Communication between the Democratic Republic of Congo and the three countries involved in negotiations about the Grand Ethiopian Renaissance Dam, are currently taking place, said Egyptian Foreign Minister Sameh Shoukry.
Ethiopia says the dam on its Blue Nile is crucial to its economic development and providing power to its population.
Egypt views the dam as a grave threat to its Nile water supplies, on which it is almost entirely dependent. Sudan, another downstream country, has expressed concern about the safety of the dam and the impact on its own dams and water stations.
Shoukry said his country was “always ready to engage in negotiations,” but stressed the importance of having a legal and binding agreement on filling and operating the dam’s reservoir based on the outcome of a UN Security Council session.
He described the council’s statement on the dam as a “great achievement” that came after a lot of hard work to reach a consensus between the body’s 14 member states, including its permanent members.
He said a DRC delegation had visited Egypt and expressed a number of ideas, and that there were currently high-level communications under the auspices of Congolese President Felix Tshisekedi.
“The goal is to reach a binding legal agreement on filling and operating the dam within a short, pre-announced period, and that there be an enhanced framework of observers assisting the African Union to provide solutions and proposals,” Shoukry said.
He also responded to statements from Ethiopian officials saying they would refuse to sign any binding agreement: “It is propaganda for Ethiopian consumption and a challenge to the international community.
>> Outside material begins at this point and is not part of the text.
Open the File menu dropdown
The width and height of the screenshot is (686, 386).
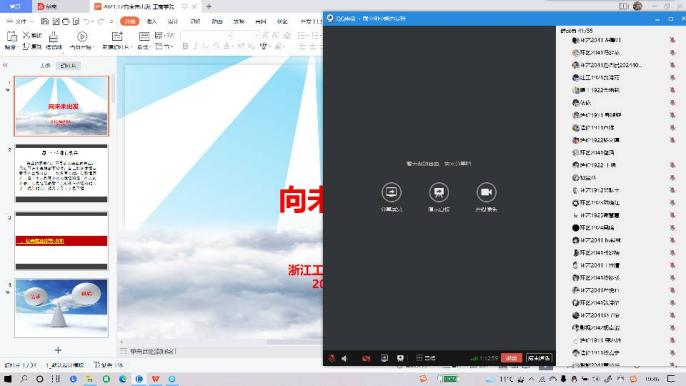coord(18,21)
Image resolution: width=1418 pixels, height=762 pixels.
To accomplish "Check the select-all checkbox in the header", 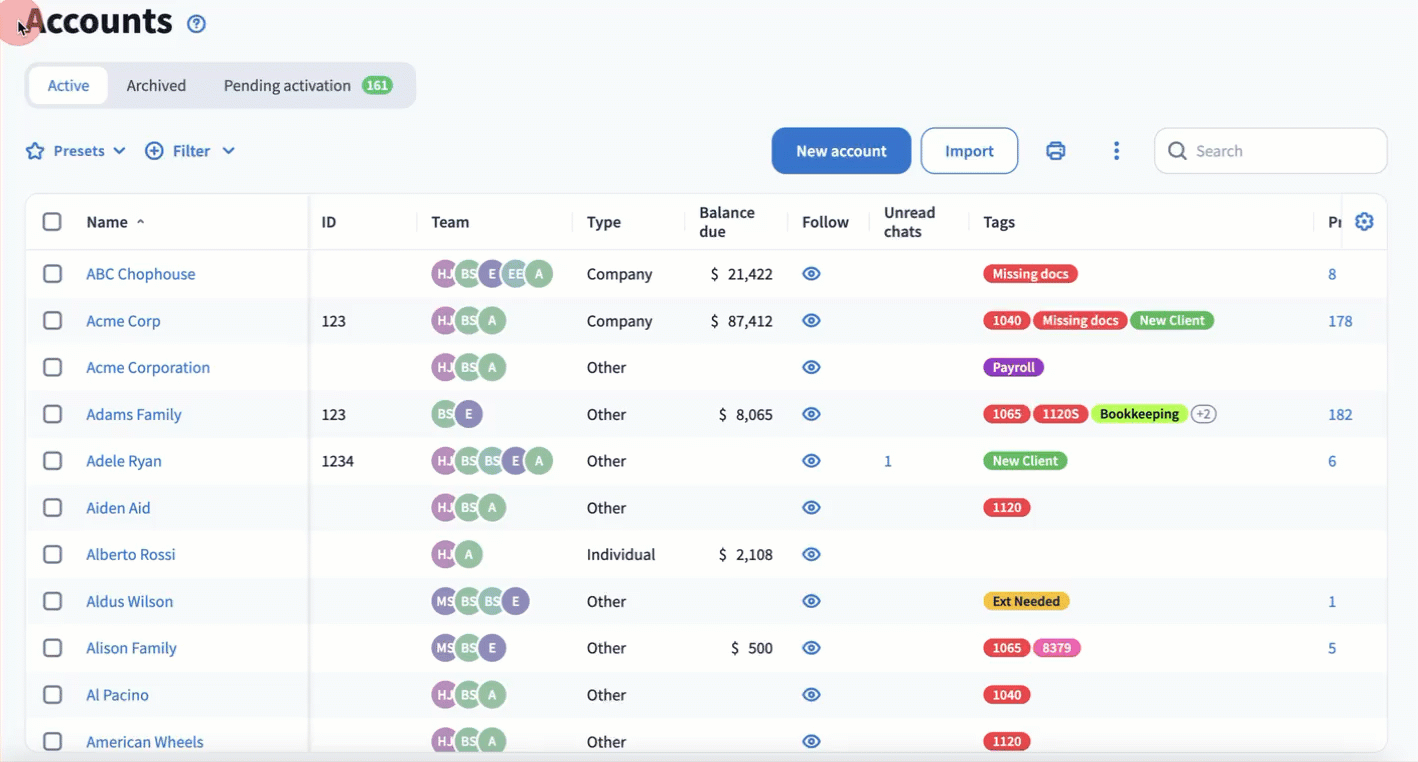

It proves that Egypt has flexibility as a responsible country and it casts shadows on the actions of the Ethiopian government. Egypt does not set pre-conditions for engaging in negotiations.”
The minister explained that his country involved Ethiopia in “good faith,” but, after a long period of negotiations, both Egypt and Sudan felt these negotiations were “endless.”
“We place our trust in Tshisekedi that negotiations will resume in accordance with what was approved by the African Union office, as well as the outcomes of the presidential statement issued by the Security Council. If the Ethiopian side has the desire to reach an agreement, we are fully prepared.
“If this intransigence continues, this does not indicate a comfortable situation and I predict more tension at the regional level. I have emphasised many times that the matter is related to preserving Egypt’s water needs, and we have seen even after the first and the second filling that Egypt is taking measures that secure its needs and can continue to provide the required protection in different ways.”
The dam negotiations between Sudan, Ethiopia and Egypt have been suspended since the failure of the last round held in Kinshasa.
Over the course of previous rounds, Cairo and Khartoum insisted on reaching a binding agreement before the second filling, which Addis Ababa has already implemented.